Ongevoelig aids- virus bij 10 pct. HIV-geïnfecteerden
Een op de tien nieuwe met het aids-virus (HIV) geïnfecteerde personen in Europa is drager van virusvarianten die ongevoelig zijn voor aids-remmende medicijnen. Onder een groep geïnfecteerden in San Francisco was zelfs 27 procent resistent.
Dat blijkt uit de resultaten van twee onderzoeken die gisteren werden gepresenteerd op een internationaal aids-congres dat dezer dagen in Parijs wordt gehouden. Een van de onderzoeken had plaats in Europa, onder leiding van viroloog dr. C. Boucher van de Universiteit van Utrecht, een Amerikaanse studie werd uitgevoerd in San Francisco. Boucher noemt het gevonden ongevoeligheidspercentage van 10 procent onder ruim 1600 HIV-geïnfecteerden in zeventien Europese landen „verbazingwekkend hoog.”

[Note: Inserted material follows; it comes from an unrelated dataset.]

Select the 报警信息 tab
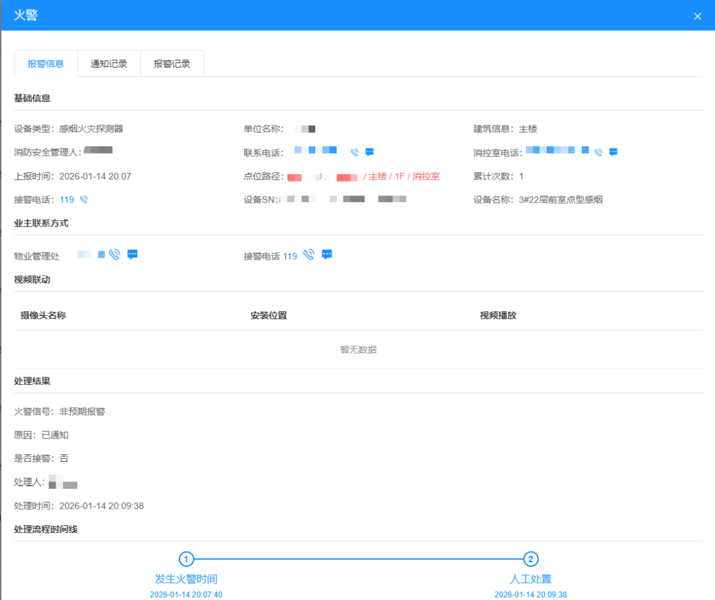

Uit het onderzoek blijkt verder dat veel HIV-geïnfecteerden die worden behandeld zich opnieuw overgeven aan riskant seksueel gedrag. Soms ook is sprake van gemeenschappelijk gebruik van naalden voor het spuiten van drugs.
De onderzoekers achten het nodig meer structuur te brengen in het voorschrijfgedrag van aids-remmers. Een middel als nevirapine bijvoorbeeld zou alleen moeten worden voorgeschreven aan HIV-positieve zwangeren om tijdens de geboorte het kind te beschermen tegen virusoverdracht. Om resistentie te voorkomen, zou het middel volgens hen niet levenslang moeten worden gegeven aan HIV-geïnfecteerden in het algemeen.
Gezondheidsautoriteiten zouden artsen ook moeten voorhouden welke combinaties van aids-remmers in eerste instantie moeten worden gegeven en welke middelen bewaard moeten worden voor een tweede en derde combinatie als resistentie tegen eerdere cocktails is opgetreden.